Task list |
a – In the passage on life and death, duplicate everything from "Why? What is" down to "to permanent existence?".
b – Condense the paragraph of the passage on life and death that begins "In the early 20th century" into a shorter version that keeps its main facts.
c – Take the passage on life and death further, picking up after its final sentence.

Extract provided |

Why? What is life? Where does it come from?
In the early 20th century, seeking to replace "soul" that comes from God and animates the body, the concept was "élan vital." Virginia Woolf wrote a fascinating essay on the topic while observing "The Death of the Moth." Interestingly, she had to write about death in order to write about life. We often run up against these boundaries. We seem to best know a thing by running it up against its limits; by observing it against what it is not. And dead is not alive.
We seem to be going in circles here.
Alive is animate; dead is inanimate. And still there is the moment, the instant, of death. That is the linchpin of the discussion, the action of decoupling where "alive" becomes "dead," and the question is: does the moment of death mark a finality, or merely a transition from animate flesh to permanent existence?
One objection that is not an objection was raised in the debate:
When Christians have near-death experiences, they often say they've met Jesus. When Hindus have near-death experiences, they meet Hindu deities. There was a little girl who had a near-death experience, and she met a portly man wearing a red cap. She met Santa Claus.

(Data extracted from a collection)
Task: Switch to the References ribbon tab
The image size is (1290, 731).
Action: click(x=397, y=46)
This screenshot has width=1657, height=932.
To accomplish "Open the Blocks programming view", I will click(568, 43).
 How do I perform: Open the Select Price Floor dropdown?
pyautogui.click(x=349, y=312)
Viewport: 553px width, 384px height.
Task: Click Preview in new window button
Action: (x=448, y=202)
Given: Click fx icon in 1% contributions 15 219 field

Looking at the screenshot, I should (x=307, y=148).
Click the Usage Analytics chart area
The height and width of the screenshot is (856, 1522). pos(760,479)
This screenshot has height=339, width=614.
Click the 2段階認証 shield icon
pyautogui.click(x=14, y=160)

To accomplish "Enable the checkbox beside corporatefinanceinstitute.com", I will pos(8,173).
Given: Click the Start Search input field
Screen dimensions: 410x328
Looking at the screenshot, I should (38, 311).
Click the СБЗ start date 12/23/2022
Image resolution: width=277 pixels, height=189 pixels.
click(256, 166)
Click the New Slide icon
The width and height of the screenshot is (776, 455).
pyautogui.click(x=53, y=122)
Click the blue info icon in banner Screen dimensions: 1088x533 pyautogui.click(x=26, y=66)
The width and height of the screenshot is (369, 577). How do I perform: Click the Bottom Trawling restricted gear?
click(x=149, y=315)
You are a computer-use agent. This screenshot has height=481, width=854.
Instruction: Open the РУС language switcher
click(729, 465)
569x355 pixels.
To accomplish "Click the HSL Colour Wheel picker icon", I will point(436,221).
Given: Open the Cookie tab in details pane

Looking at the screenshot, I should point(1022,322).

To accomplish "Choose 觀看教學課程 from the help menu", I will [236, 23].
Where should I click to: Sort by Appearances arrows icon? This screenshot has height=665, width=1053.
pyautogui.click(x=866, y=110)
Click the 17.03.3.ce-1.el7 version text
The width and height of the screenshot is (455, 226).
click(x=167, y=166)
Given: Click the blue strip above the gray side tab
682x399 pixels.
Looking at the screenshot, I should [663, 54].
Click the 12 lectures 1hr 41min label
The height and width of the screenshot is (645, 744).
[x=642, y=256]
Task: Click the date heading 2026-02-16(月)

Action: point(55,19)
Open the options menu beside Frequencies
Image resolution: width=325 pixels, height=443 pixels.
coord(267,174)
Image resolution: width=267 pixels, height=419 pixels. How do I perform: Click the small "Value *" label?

Answers given |
a –
Why? What is life? Where does it come from?
In the early 20th century, seeking to replace "soul" that comes from God and animates the body, the concept was "élan vital." Virginia Woolf wrote a fascinating essay on the topic while observing "The Death of the Moth." Interestingly, she had to write about death in order to write about life. We often run up against these boundaries. We seem to best know a thing by running it up against its limits; by observing it against what it is not. And dead is not alive.
We seem to be going in circles here.
Alive is animate; dead is inanimate. And still there is the moment, the instant, of death. That is the linchpin of the discussion, the action of decoupling where "alive" becomes "dead," and the question is: does the moment of death mark a finality, or merely a transition from animate flesh to permanent existence?

b – In the early 20th century, "élan vital" was proposed to replace the idea of a God-given "soul" that animates the body. Virginia Woolf explored the subject in her essay "The Death of the Moth," writing about death in order to write about life. We tend to understand something best by testing it against its limits, against what it is not, and dead is not alive.

c –
You are expecting people to report experiences in terms they don't have; in images they've never seen? You were expecting a highly subjective experience to be completely objective, a neutral observation of an absolute thing? The fact that Christians in NDE's have claimed to meet Jesus is neither proof they actually did, nor proof that they had no experience beyond firing synapses. It is proof they had an experience.
What kind of experience, is the question. The fact that it is one they report in culturally related terms is not determinative of the validity of the experience. But then, denying reports of NDE's is also to understand these reports in cultural terms.
In the parable of Lazarus, Abraham tells the rich man that even if Lazarus were to return from the dead, the brothers of the rich man would not heed the teachings of the prophets and avoid the damned man's fate. Likewise, if someone were to return from the dead, others would deny the reports of the resurrection, perhaps even deny the existence of the person claimed to have been resurrected, and if they were an eyewitness to the event, if they saw the dead walk, they would argue that the person was never dead.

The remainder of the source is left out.